> **Task goal**: Show all lines below holding the string "settings".

[Saved entries]
------------------------------------------------------------

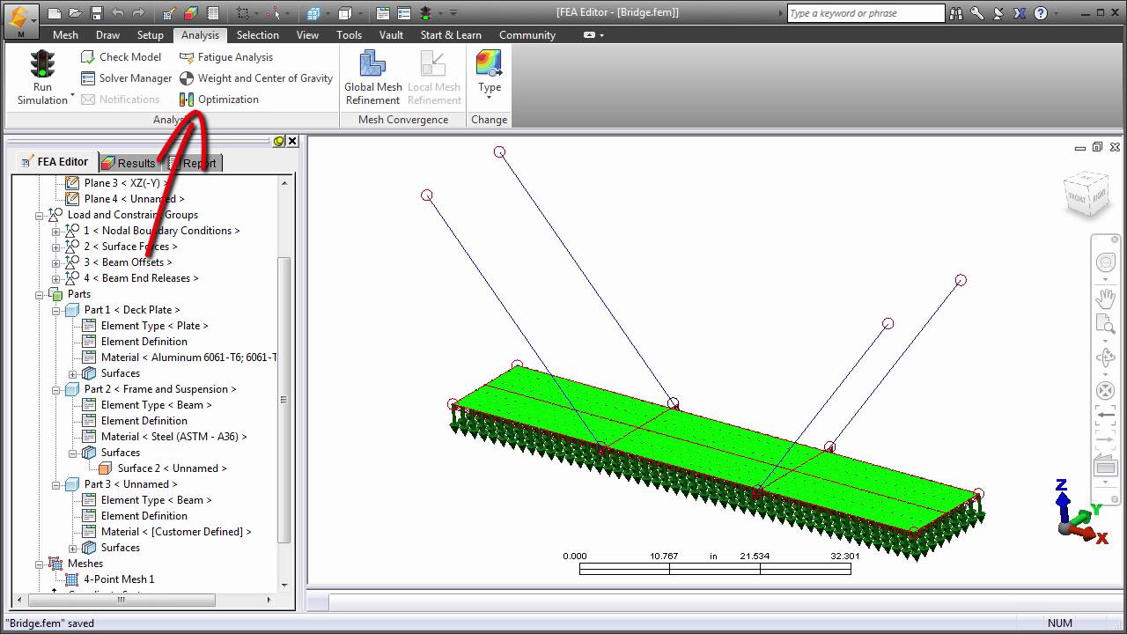Click the Global Mesh Refinement icon
This screenshot has height=634, width=1127.
[x=373, y=64]
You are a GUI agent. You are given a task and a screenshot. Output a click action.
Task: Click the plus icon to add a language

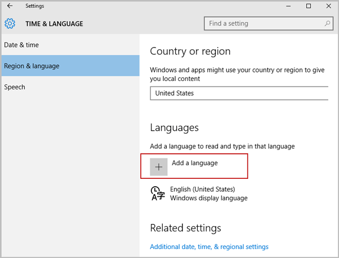[x=159, y=167]
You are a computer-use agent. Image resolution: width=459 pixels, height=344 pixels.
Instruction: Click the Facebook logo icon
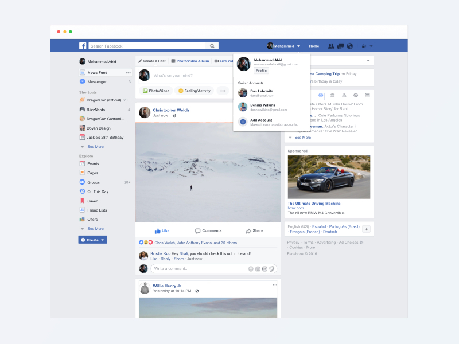coord(83,46)
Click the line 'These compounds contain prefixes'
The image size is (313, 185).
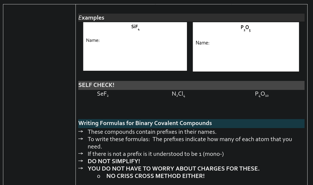(x=152, y=132)
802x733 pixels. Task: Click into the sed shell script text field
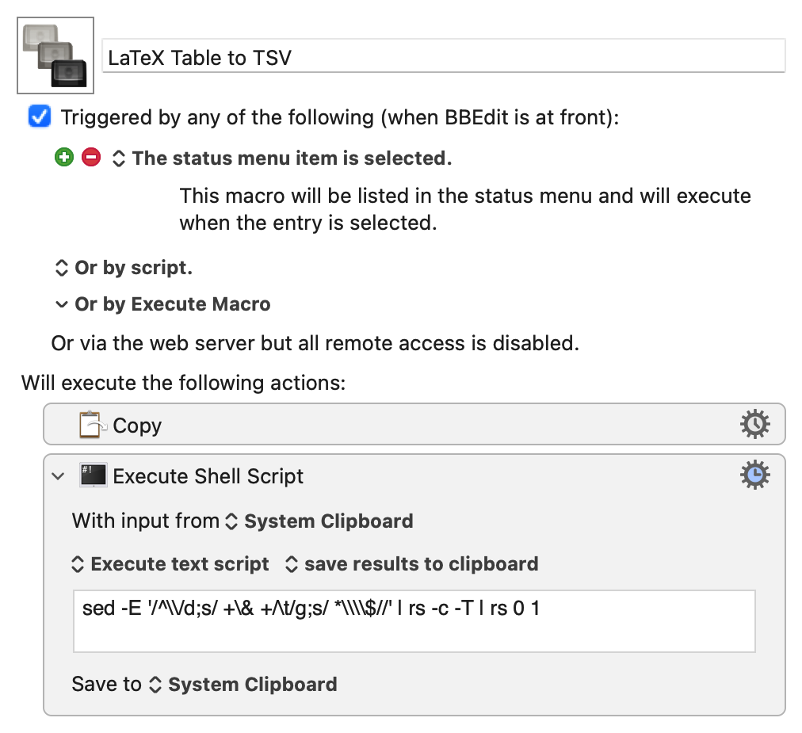pos(413,620)
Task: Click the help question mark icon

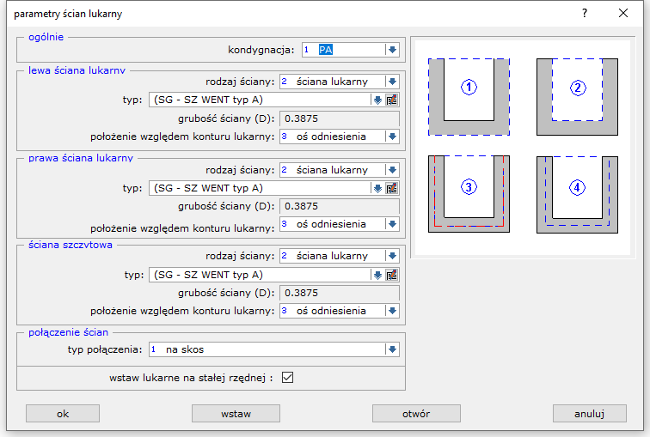Action: 585,13
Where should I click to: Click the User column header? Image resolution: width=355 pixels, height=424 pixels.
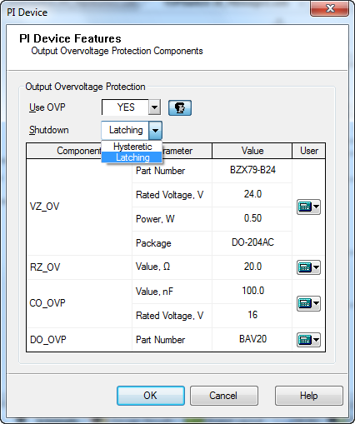click(309, 151)
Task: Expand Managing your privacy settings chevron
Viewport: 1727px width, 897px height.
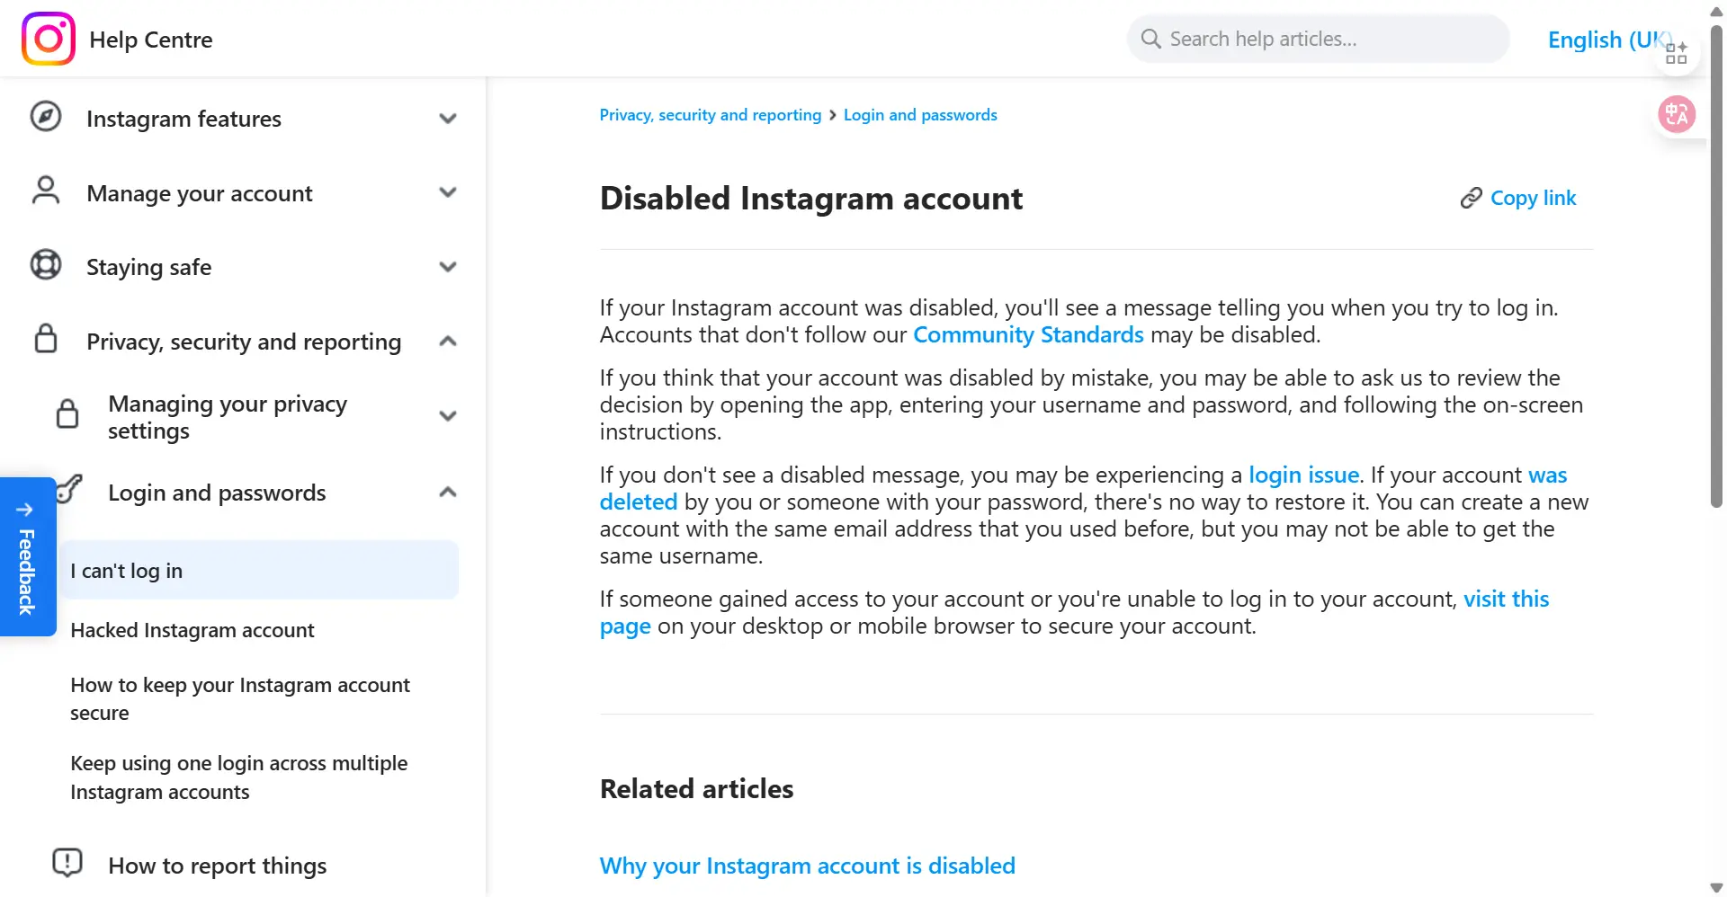Action: pyautogui.click(x=448, y=416)
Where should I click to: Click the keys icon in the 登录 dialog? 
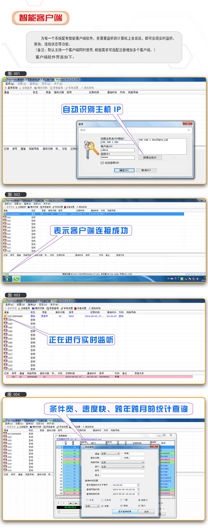pyautogui.click(x=91, y=149)
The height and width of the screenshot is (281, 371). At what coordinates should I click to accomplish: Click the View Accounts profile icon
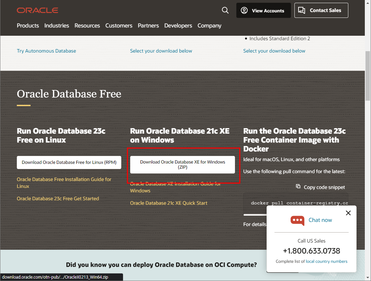click(x=244, y=10)
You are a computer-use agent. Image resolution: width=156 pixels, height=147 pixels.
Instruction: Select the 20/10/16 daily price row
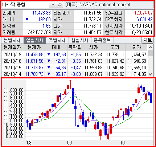click(74, 61)
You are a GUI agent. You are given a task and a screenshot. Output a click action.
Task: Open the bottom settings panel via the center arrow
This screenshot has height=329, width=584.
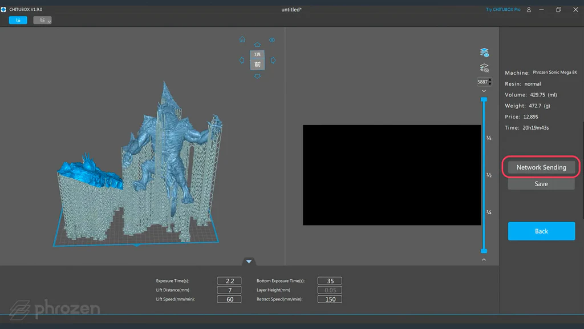[249, 262]
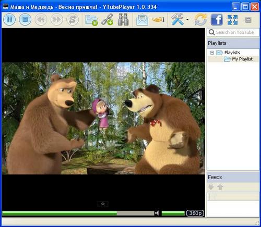Image resolution: width=261 pixels, height=227 pixels.
Task: Add a URL link via chain icon
Action: tap(107, 19)
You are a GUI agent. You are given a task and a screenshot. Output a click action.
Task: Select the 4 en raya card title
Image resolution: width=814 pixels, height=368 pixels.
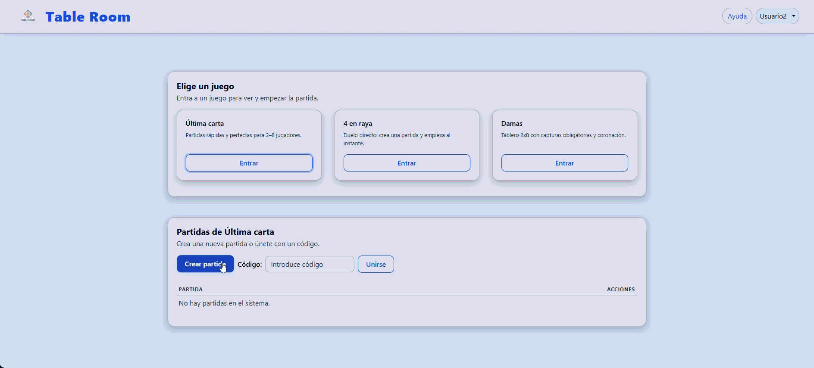point(357,124)
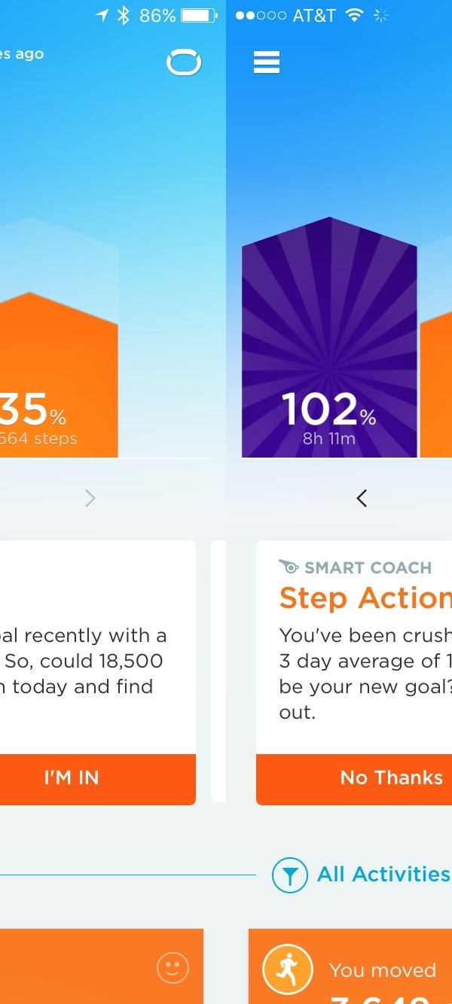Open the Step Action coach heading
452x1004 pixels.
(365, 598)

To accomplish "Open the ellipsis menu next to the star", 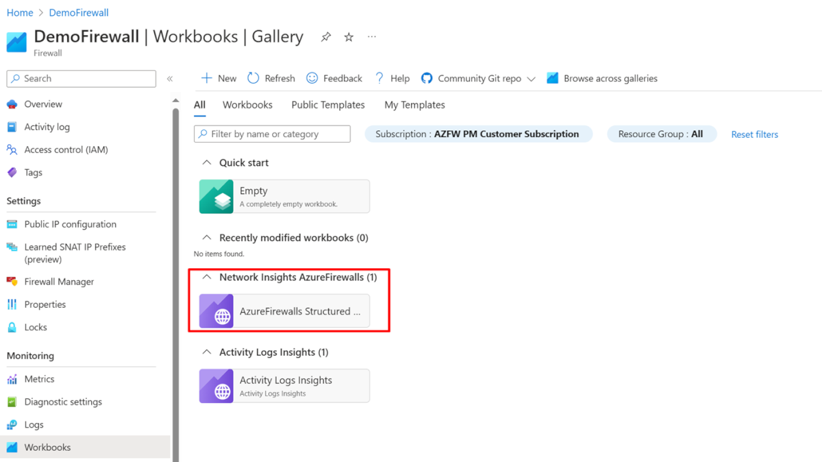I will [372, 38].
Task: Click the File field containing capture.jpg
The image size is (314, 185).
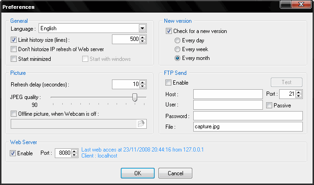Action: [x=248, y=127]
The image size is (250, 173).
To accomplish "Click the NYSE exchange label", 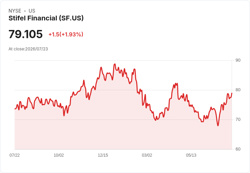I will click(x=15, y=11).
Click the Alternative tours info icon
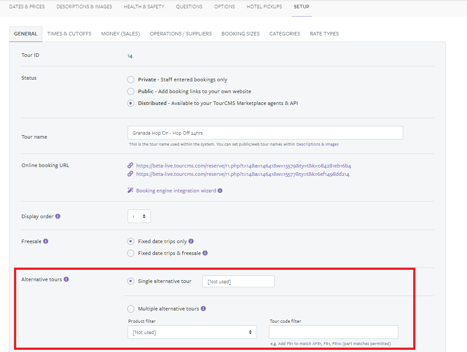This screenshot has width=467, height=352. pyautogui.click(x=66, y=279)
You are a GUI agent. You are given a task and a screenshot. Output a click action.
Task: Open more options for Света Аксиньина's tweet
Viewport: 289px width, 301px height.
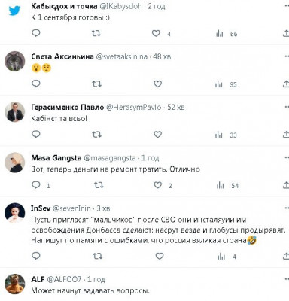pyautogui.click(x=287, y=56)
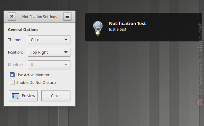Dismiss the notification by clicking Just a test

point(118,29)
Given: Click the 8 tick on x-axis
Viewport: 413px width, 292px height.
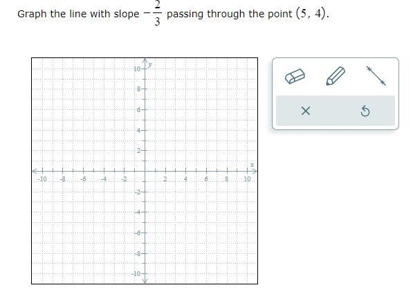Looking at the screenshot, I should coord(227,172).
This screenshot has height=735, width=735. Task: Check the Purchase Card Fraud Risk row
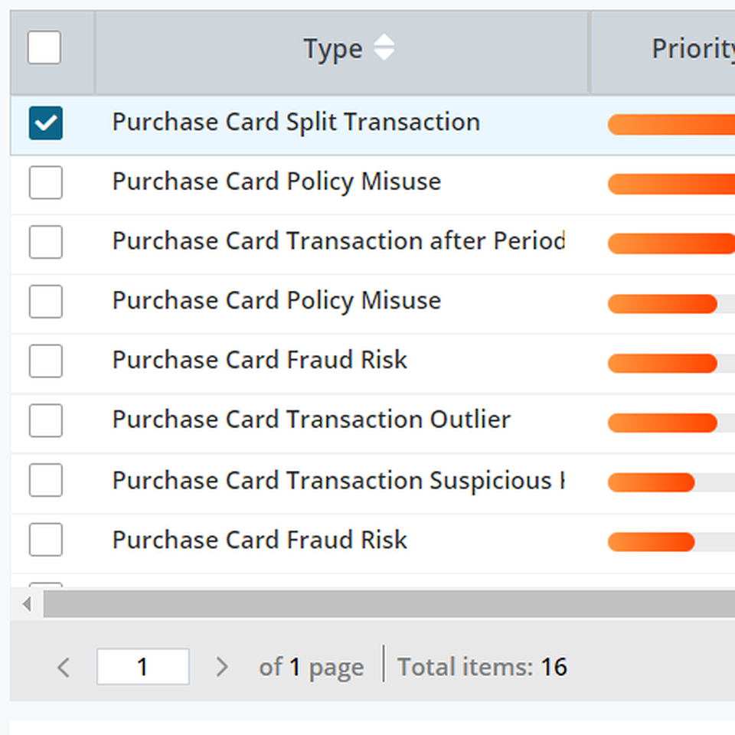(x=45, y=361)
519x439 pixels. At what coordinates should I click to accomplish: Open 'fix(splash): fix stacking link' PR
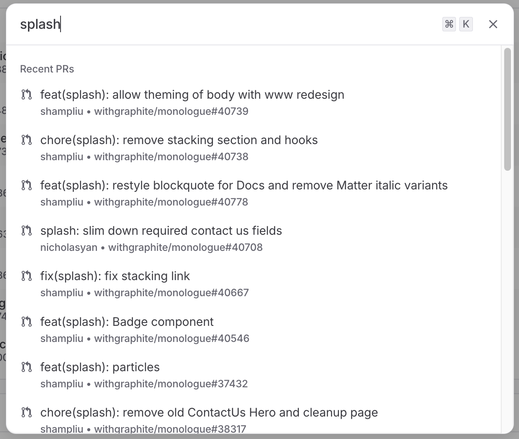pos(115,276)
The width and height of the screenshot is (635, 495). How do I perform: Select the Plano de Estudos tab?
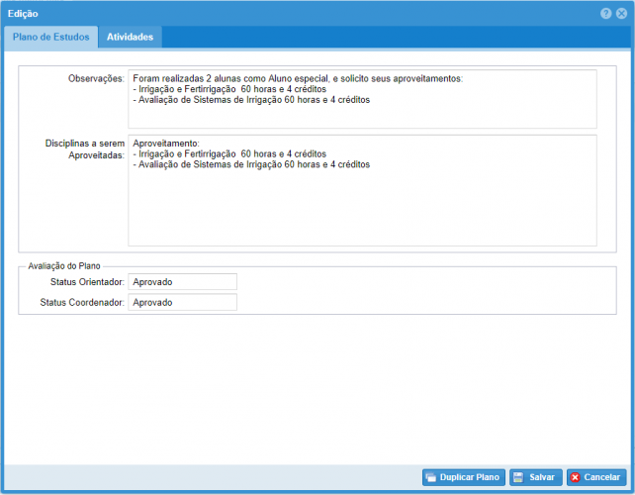tap(50, 37)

------------------------------------------------------------

> **Problem solution**:
Task: Expand Managing your privacy settings chevron
Task: Open the bottom settings panel via the center arrow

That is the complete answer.